Courtesy of McCarthy Tetrault. View original article here.
On August 28, 2019, the Impact Assessment Act (the “IAA”) will come into force and replace the Canadian Environmental Assessment Act, 2012 (“CEAA 2012”). We have previously written about the IAA and the changes that it will bring to the environmental assessment (now impact assessment) process in Canada.
The projects and activities that will be subject to the IAA are set out in the Physical Activities Regulations under the IAA, commonly referred to as the “Projects List”. The Projects List under the IAA is very similar to the categories of projects that are subject to environmental assessments under CEAA 2012. However, some changes have been made to the list: certain new thresholds or projects have been introduced (for e.g. oil sands operations in provinces that do not have, or have inadequate, greenhouse gas emissions limits are now caught by the IAA) whereas other thresholds have increased (for e.g. a new rare earth mine must have an ore production capacity of 2500 t/day to be captured by the IAA, whereas under CEAA 2012 the threshold was 600 t/day).
While the Physical Activities Regulations, which were published in Part II of the Canada Gazette on August 21, 2019, are intended to set out the projects that always trigger an assessment, the IAA also gives the Minister the power to designated a physical activity (that is not on the Projects List) if the Minister is of the opinion that the activity “may cause adverse effects within federal jurisdiction or adverse direct or incidental effects, or public concerns related to those effects warrant the designation.” In addition to the Physical Activities Regulations, the Information and Management of Time Limits Regulations were also published in Part II of the Canada Gazette on August 21, 2019. The Information and Management of Time Limits Regulations describe the circumstances in which the time limits in the IAA may be suspended, as well as information requirements for the initial and detailed description of projects.
As the IAA comes into force on August 28, 2019, the most immediate concern for many project proponents may be the transitional provisions i.e. those provisions that address the range of scenarios where the act will apply to existing or planned projects.
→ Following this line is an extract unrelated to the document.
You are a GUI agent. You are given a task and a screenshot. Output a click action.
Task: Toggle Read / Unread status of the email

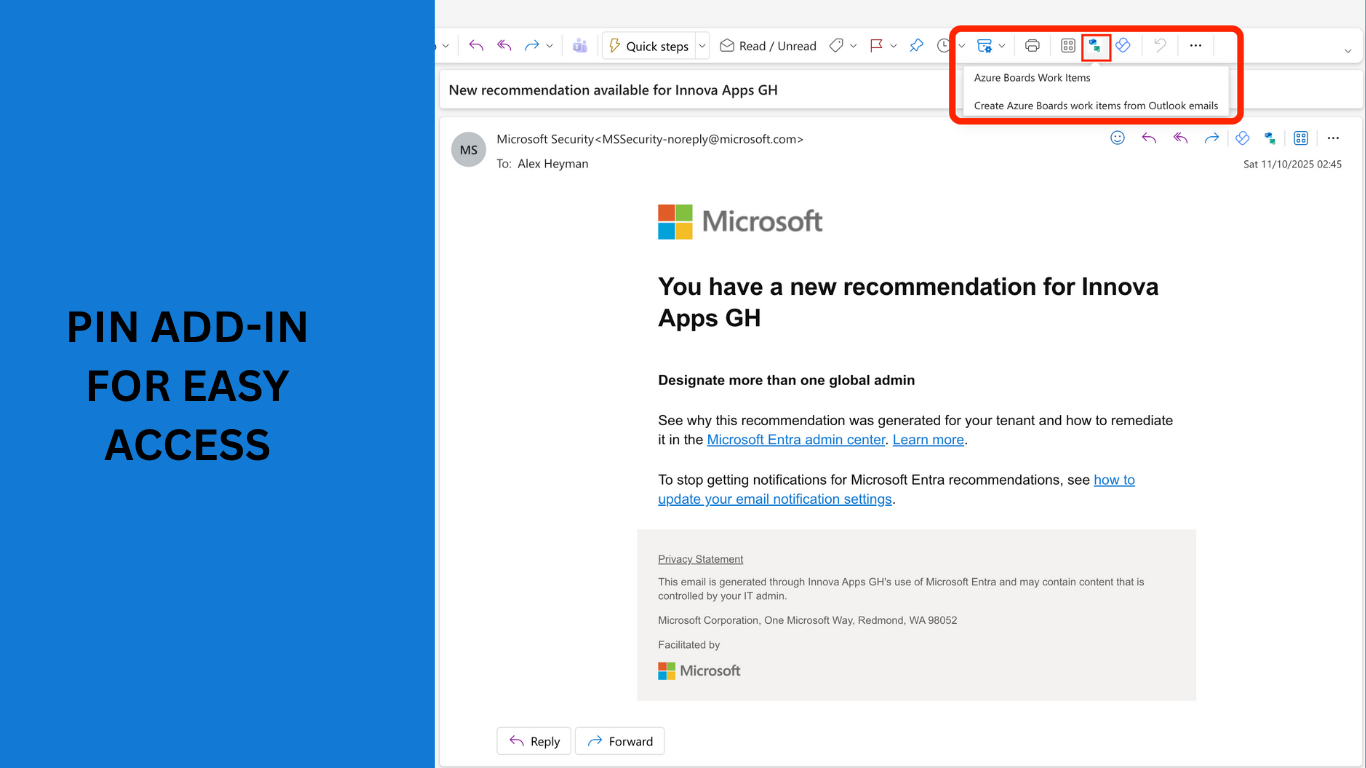point(768,46)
In certain cases, projects undergoing assessment under CEAA 2012 will be grandfathered into the new regime. The key transitional provisions are as follows:
- Any screenings that commenced under CEAA 1992 and are still underway will be terminated.
- Any comprehensive study commenced under CEAA 1992 in respect of which notice of the comprehensive study report has not yet been published will be terminated.
- Any comprehensive study commenced under CEAA 1992 and for which notice of the comprehensive study report has been published will be continued as an environmental assessment under CEAA 2012.
- Any comprehensive study that was the subject of an order made by the Minister under CEAA 2012 will continue as an environmental assessment under CEAA 2012.
- Any CEAA 2012 screening that is still in progress will be terminated and the project description will be deemed to be an initial description under s. 10(1) of the IAA.
- Any ongoing environmental assessment under CEAA 2012 for which the Agency has posted a notice of commencement (pursuant to section 17 of CEAA 2012) is continued under CEAA 2012, provided that the proponent must provide the Agency with the required information or studies within three years of the date the IAA comes into force. If the proponent fails to provide the required information or studies within this time limit, the environmental assessment is terminated. Notwithstanding the foregoing, the proponent may request that its environmental assessment be continued as an impact assessment under the IAA within 60 days of the IAA coming into force.
- Any ongoing environmental assessment being conducted by the Canadian Nuclear Safety Commission or the former National Energy Board is continued under CEAA 2012.
- Any environmental assessment referred to a review panel under CEAA 2012 is continued under CEAA 2012. Notwithstanding the foregoing, the proponent can request that the Minister terminate the EA so that it can opt-in to the IAA process (subject to certain rules as set out in the Act).
- A decision statement made under CEAA 2012 is deemed to be a decision statement under the IAA, except for the purposes of s. 70 of the IAA.[1]
- An environmental assessment approved for substitution by the Minister under CEAA 2012 is continued as a substitution under CEAA 2012.
If a project is a designated project for the purposes of both CEAA 2012 and the IAA, the IAA will not apply to the designated project if the Agency previously determined that no environmental assessment was required under CEAA 2012. In addition, the IAA will not apply to a designated project for which the proponent began carrying out the project before the date the IAA came into force, or for which a federal approval has already been issued under another statute which permits the project to be carried out.
Given the number of new policy concepts and regulatory requirements that are being introduced, it will be interesting for stakeholders to see how the new IAA regime unfolds as the legislation comes into force.
[1] Section 70(1) of the IAA provides that the Minister must, after considering any views provided by the proponent on the matter, establish the period within which the proponent must substantially begin to carry out the designated project.